Egregio Dr. Lussana, perché intitolare una mostra «L’oggetto del desiderio» (Mostra degli Indipendenti dell’Accademia Ligustica di Belle Arti, Loggia della Mercanzia) e poi esporre, tra gli altri, un dipinto con lo squallido angolo di una stanza con lavandino, la natura morta con ombrello rotto, cerchione e marmitta d’auto, alcuni bozzetti con teste di vecchi morenti?
È questo «l’oggetto del desiderio» oggi? Non mi pare. A meno che non si intendesse come tale l’oggetto stesso del fare arte; ma allora, tanto valeva presentare la mostra senza titolo. Così, viceversa, tradisce le attese, genera delusione e molta confusione. Perché, invece, il tema scelto dagli allievi dell’Accademia era bello e stimolante e, una volta tanto, positivo. Come lo è il desiderio, quella tensione dell’animo che nasce con l’uomo, tutt’uno col bisogno, e poi via via si purifica, si decanta e va verso la verità di sè stesso, cercando il Bene, il Bello, il Vero.
Non è ora di abbandonare certi atteggiamenti mentali anarcoidi, quell’habitus ribellista o dispettoso che almeno da trent’anni, in arte ha spesso coperto il nichilismo esistenziale o peggio il vuoto di idee e di esperienza reale?

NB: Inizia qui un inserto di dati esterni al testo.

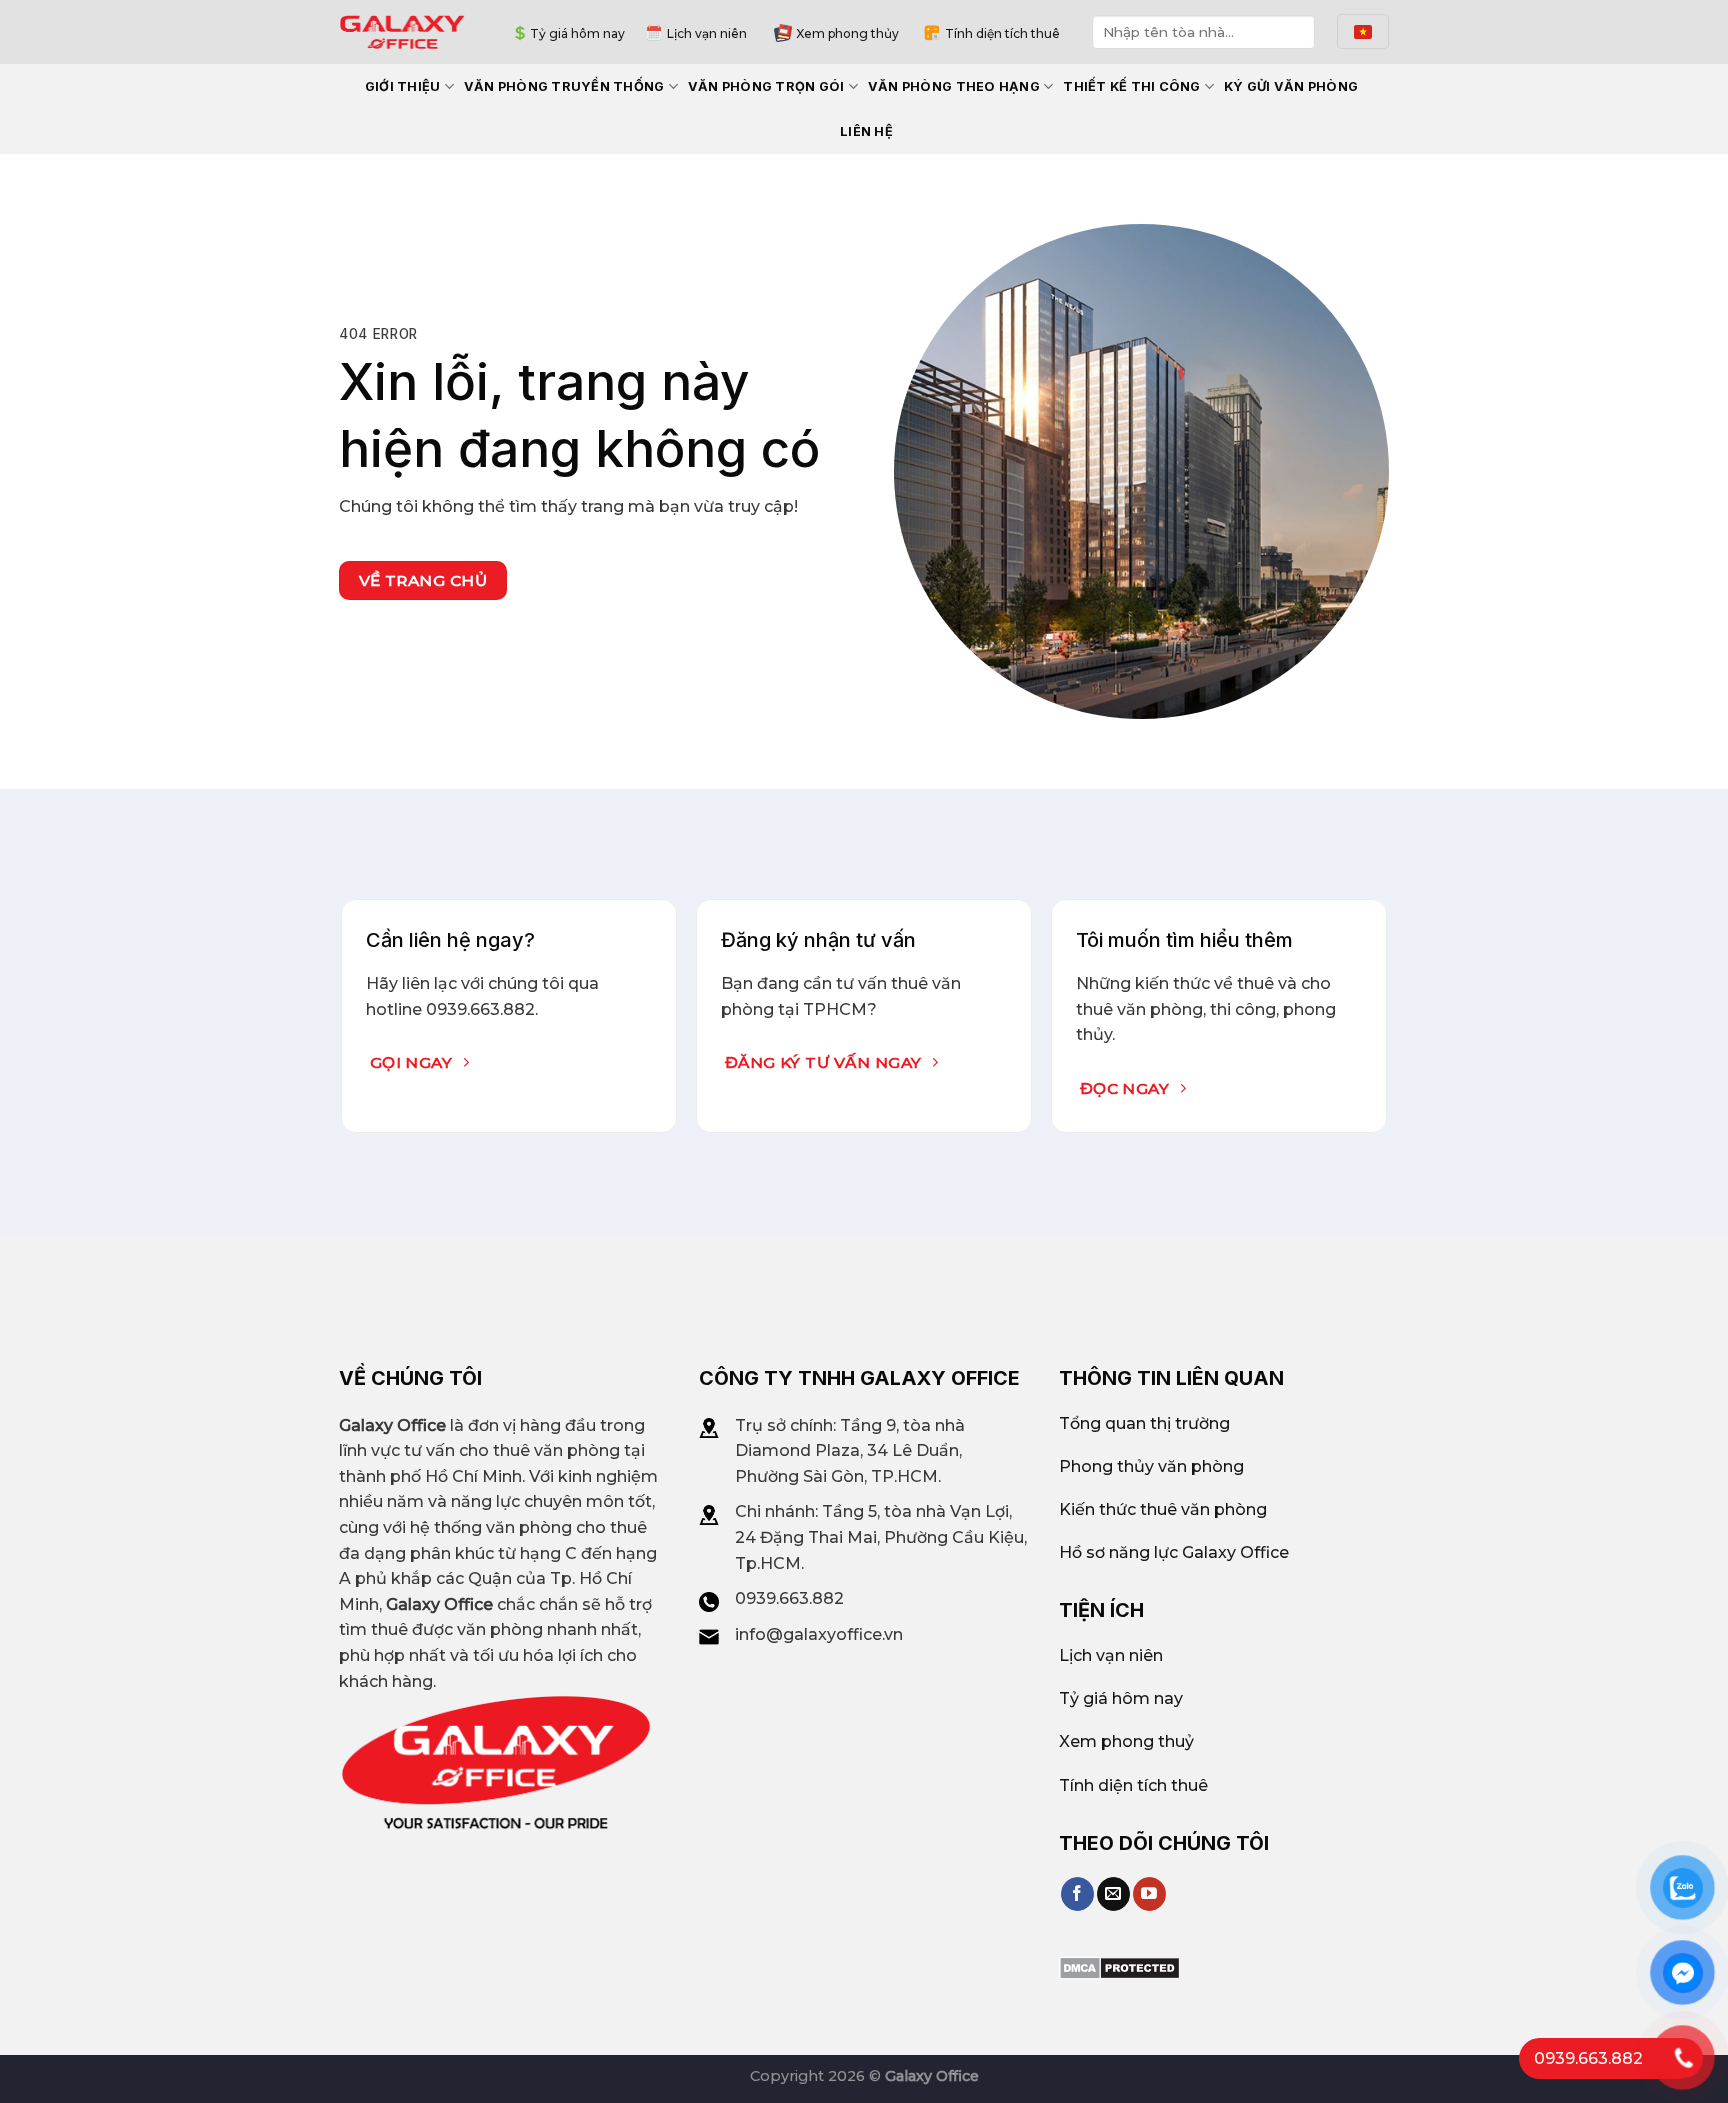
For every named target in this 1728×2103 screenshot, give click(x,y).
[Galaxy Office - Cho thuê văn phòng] (403, 31)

Sembra che sia accaduto un po’ quello che, in prefazione al catalogo, il Prof. Angelino denuncia: «...dove l’arte è in ogni cosa o situazione umana, non ci sono più le opere dell’arte».
Allora, va bene, dilatiamo pure il concetto, e accogliamo l’ironia un po’ feticista della sottoveste e delle scarpe da ginnastica.
Va bene il mazzolino di fiori indagato con romantico trasporto, i numerosi ritratti dell’amata e dell’amato e persino la natura morta con la bottiglia di liquore; l’atelier dell’artista e l’inno a Narciso riflesso nel rubinetto, ma i tombini, lo scaffale in soffitta, la fermata della metro e la sedia dentistica (o quello che molto le rassomiglia), per favore, no. Non la maschera tribale, il cantiere edile, la mamma di Paolo, le ferite, il volto deformato contro il vetro.
E così mi è venuto un dubbio: questi Indipendenti (bel nome!) nelle loro scelte espositive hanno «dipeso» forse un po’ troppo da qualcun altro?
Li vogliamo educare questi giovani? E li vogliamo aiutare questi giovani «artisti»? Allora diamo loro la chiarezza dei limiti, che è la prima regola dell’educazione. E un po’ di rigore intellettuale. Ma, per farlo, certo, bisogna averli noi adulti, per primi. Contiamo sul prossimo anno!